I was supposed to go to high school, graduate, go to college, already know what I wanted with me life by the time college ended, get a career position with whatever degree I received in college, already be married (I always wanted to get married and start a family young), have kids, still have a career, and live peacefully ever after…all by the age of 25. THAT IS NOT WHAT HAPPENED.  I got the married thing check off the list (whoop) but everything else quite askew and I’m very self-conscious about it. I wasn’t supposed to be here at this age.  I was supposed to be doing what I wanted to do with my life in addition to what my husband was doing with his life, not follow him around (like a sick puppy) with what he’s doing.

Last night I cried in my husband’s arms.  “When am I ever going to be anything? When will I ever make anything of myself?” I sobbed and sobbed while he held me. I hate myself for not being more and I hate myself for not making more of myself for this long.  I hate myself for not staying on some kind of path that would make me feel more valuable as a person and I hate that I feel I’m nothing more than “Nathan’s wife”.  The hate for who I am and what I’ve become seeps from my inner core out to my pores and it’s written on my face whenever anybody asks “What do you do?”

Inner narrative (yes I talk to myself, don’t judge):

“Why do you hate it some much? Why do you hate yourself for who you are?”

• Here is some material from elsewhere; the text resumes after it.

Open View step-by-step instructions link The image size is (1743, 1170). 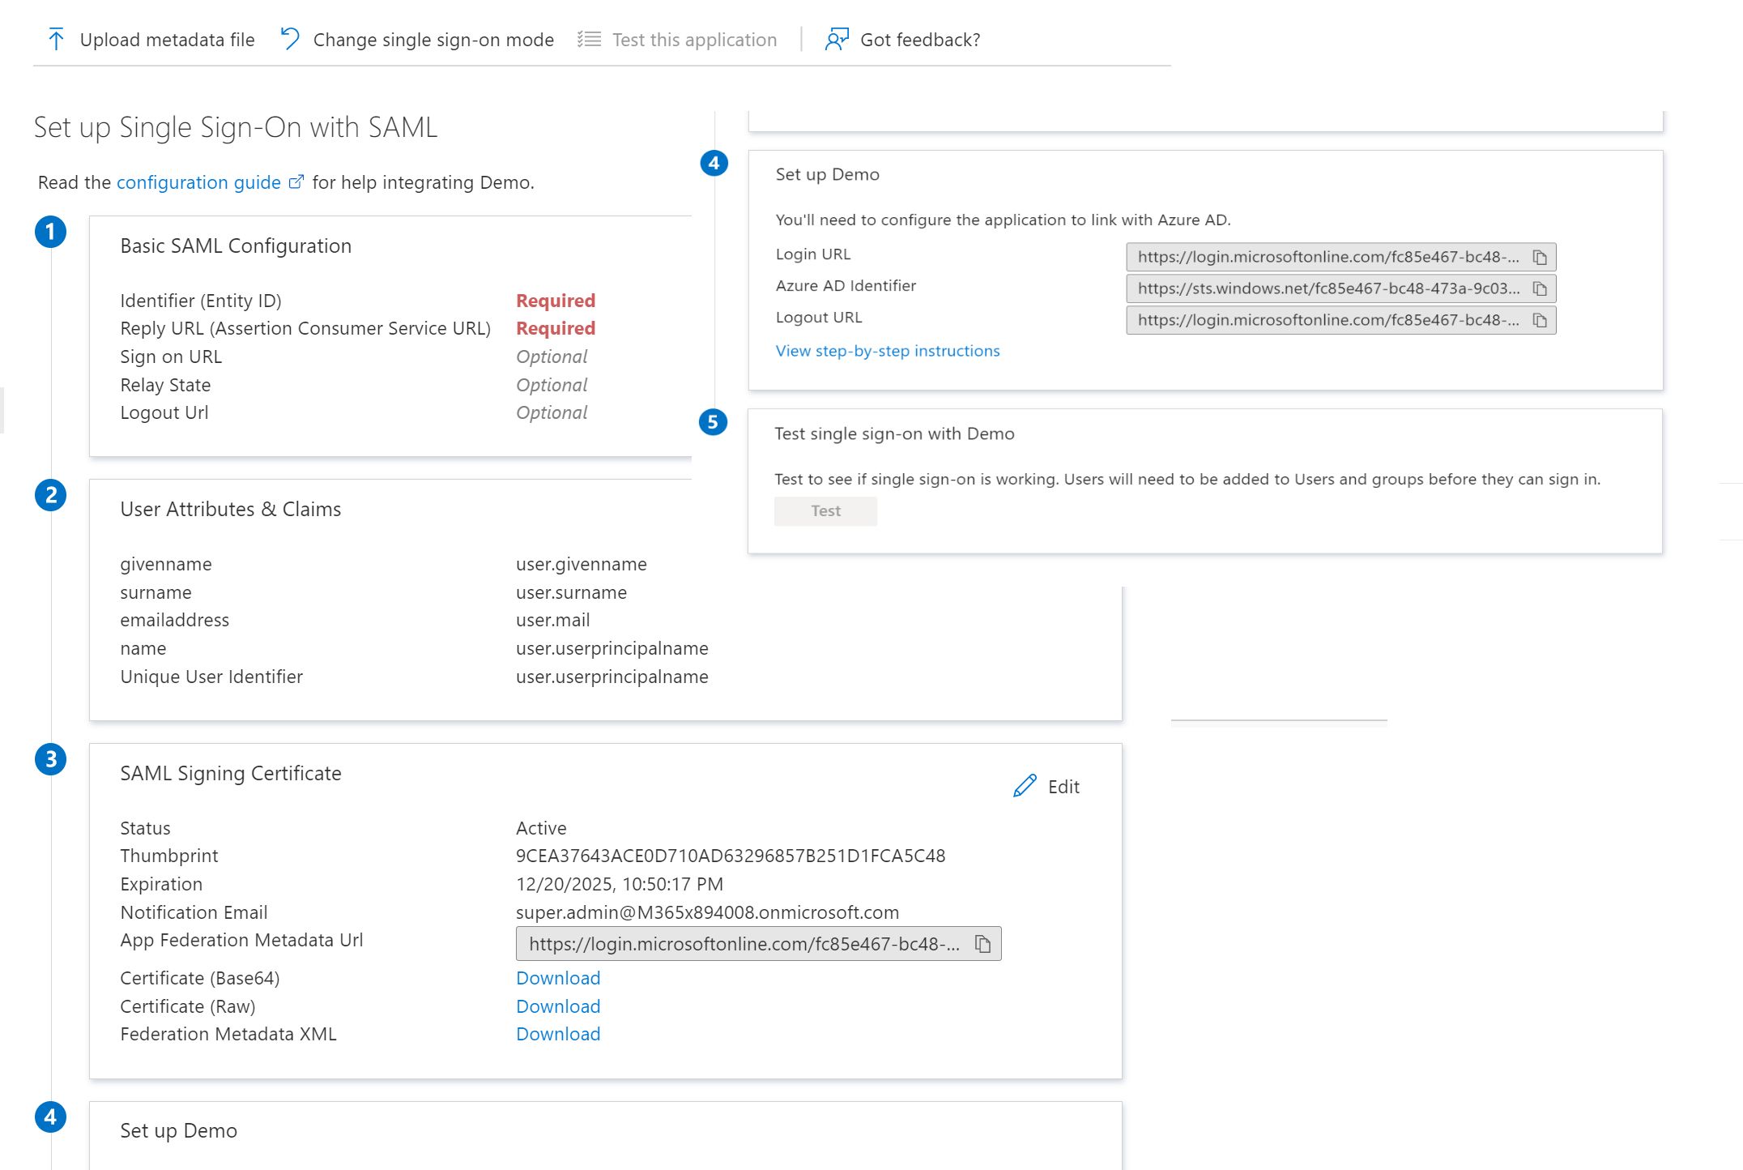887,351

Because I’m supposed to be more than this

“You mean you want others to see you for more than ”this”

Obviously, yes. What would they think of me? They’ll think I’m lazy and that I’m mooching off of Nathan. They’ll see that I’m no one of any value.

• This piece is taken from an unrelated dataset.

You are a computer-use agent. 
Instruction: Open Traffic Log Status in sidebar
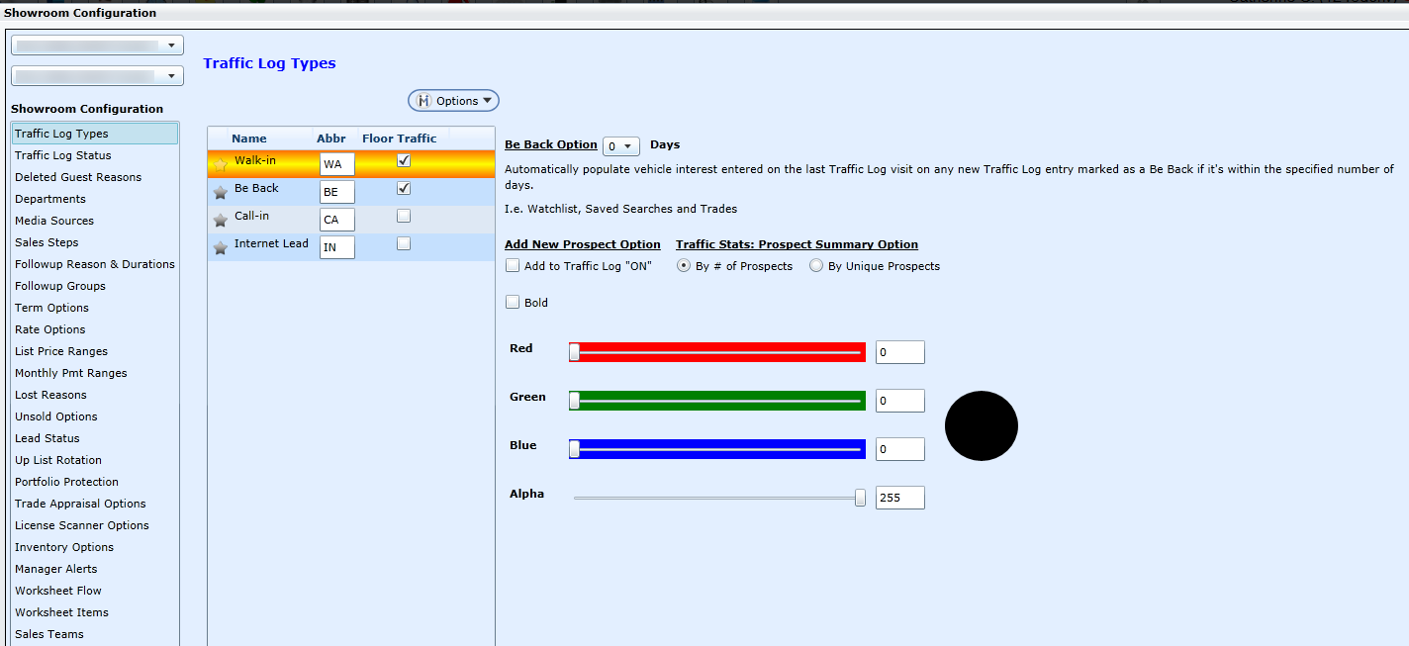click(x=63, y=155)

“Would you ever think that of someone else? You know that you never would.  Why is it so important to you that people see you a certain way? Why does it matter what they think?”

Because… I need to feel the validation. I need to feel that other people see me as something more. I need to know that I’m valuable.

“Why? Why does the validation need to come from someone else?”

…because I don’t believe that I’m valuable, so I need to feel that other people think I’m valuable

“Is that really how it works? Even when other’s think that you are a wonderful person (which they do) do you actually believe them?”

No, I believe that they are being deceived. I’m not a wonderful person because I’m no one.

“So, other’s opinions doesn’t matter either even though that’s what you’re chasing. You’re chasing the approval of others even though you have it and don’t see it. Ergo, the opinion of others about your life doesn’t really matter, does it?”


“Then who’s opinion ACTUALLY matters?”